The bread market in the UK is very competitive, dogged by promotions and has excess capacity. Premier and its two main rivals Associated British Foods and Warburtons find it tough to grow profits. Some would argue it will always be difficult to make a decent return out of bread in the UK but, one thing is for sure, it cannot be business as usual and, this week, Premier announced the first tangible move that emphasised it is serious about improving returns from the business.

Premier announced the end of an own-label contract with an unnamed UK retailer earlier this week. It said the contract accounted for around GBP75m of annual sales but Clarke insisted it was of an "unusually very low margin". The company, which also supplies brands including Oxo gravy and Loyd Grossman cooking sauces, said the end of the deal would "not affect" its 2012 performance.

"I would always like to retain contracts but I want to retain contracts on a basis that is both sustainable for us and the retailer," Clarke said.

"Following a recent business review, and consistent with our approach to improve sustainable profitability in bread, we've been unable to agree on the renewal of our bread contract with one of our retail customers from mid 2013. This contract represents approximately GBP75m in annual sales but has a very low margin and is costly to serve."

Neither Clarke nor Premier announced the identity of the retailer with which the company had failed to find agreement.

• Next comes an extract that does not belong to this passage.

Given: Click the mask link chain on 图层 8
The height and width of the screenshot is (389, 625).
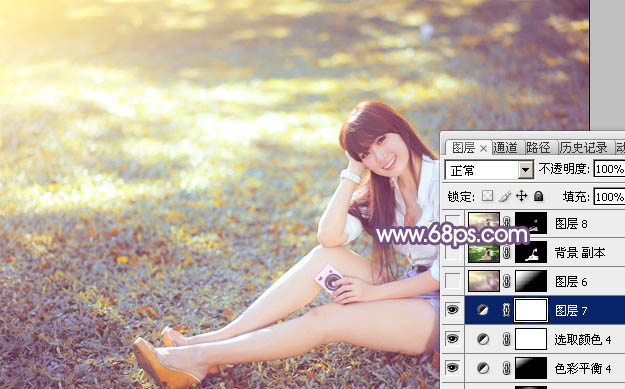Looking at the screenshot, I should pyautogui.click(x=506, y=223).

However, today it emerged the retailer in question was The Co-operative Group, which announced ABF would now supply it with own-label bread.

The Co-op, the UK's fifth-largest grocer, said the switch to ABF had "been made in the best interests of our customers and members". ABF said the deal was expected to create new jobs in its supply chain to enable it to service the additional stores.

However, Premier's Clarke, speaking to analysts on Tuesday after the company had announced the end of the contract, insisted it was not making money from the deal. "Our bread business is very similar to other people's bread business. This is an unprofitable business for us and if somebody else is putting more money on the table to take that business than we wish everyone well," he said.

Bread is one of the most challenging categories in UK grocery, with retailers using the product to drive footfall into its stores. And the recent weather-fuelled increases in wheat costs is putting further pressure on the business. "The impact of weather on the harvest in the UK and other parts of the world has led to a significant increase in the cost of wheat," Clarke told analysts. "While we've been successful in delivering price increases to offset this inflation, our supply chain efficiencies have been impacted by the low quality of the UK harvest. We're currently managing the situation and continue to review our wheat procurement strategies to make sure we can maintain the right quality of product across our range."

The renewed pressure on Premier's commodity bill could have been a factor in the end of its contract with The Co-op but, even without the higher cost of wheat, the company is correct to be more pragmatic about its contracts. The question is: where does Premier go from here?

To make Premier's bread business more profitable, Clarke is likely to look at making its supply chain and production more efficient, although, of course, to supply bread nationwide a significant distribution network is needed. Plants could be closed, especially now it has one fewer contract to serve.

On Tuesday, one City analyst asked Clarke if Premier had looked a joint venture on distributing the product. Clarke did not respond directly, instead saying Premier had "piloted a number of exercises on how we could improve our bread business".

However, he added: "We have not been sitting on our hands in bread. We have spent a lot of time on working through different business models, what parts of the business are essential. I don't want to get into more detail than the generics that I am using in this conversation. We have worked out what our preferred solutions."

Clarke cited the recent appointment of former Uniq chief executive Geoff Eaton as Premier COO. He said Eaton had "experience" in bread and "running businesses going through tough situations". Clarke also pointed to Bob Spooner, the head of Premier's supply chain, who is "very focused on the bread restructuring and addressing how we are going to unlock value in bread".

And perhaps the ultimate solution to "unlock value" could, of course, be to sell off bread completely. Sky News reported today Premier had appointed Goldman Sachs to conduct an auction of its bread business. Premier could not be reached for immediate comment. Few obvious buyers, however, spring to mind. ABF and Warburtons, for instance, would face anti-trust concerns.

In any case, as Clarke put it on Tuesday: "In the same way we have fixed or hopefully fixed grocery, we are now going to fix bread."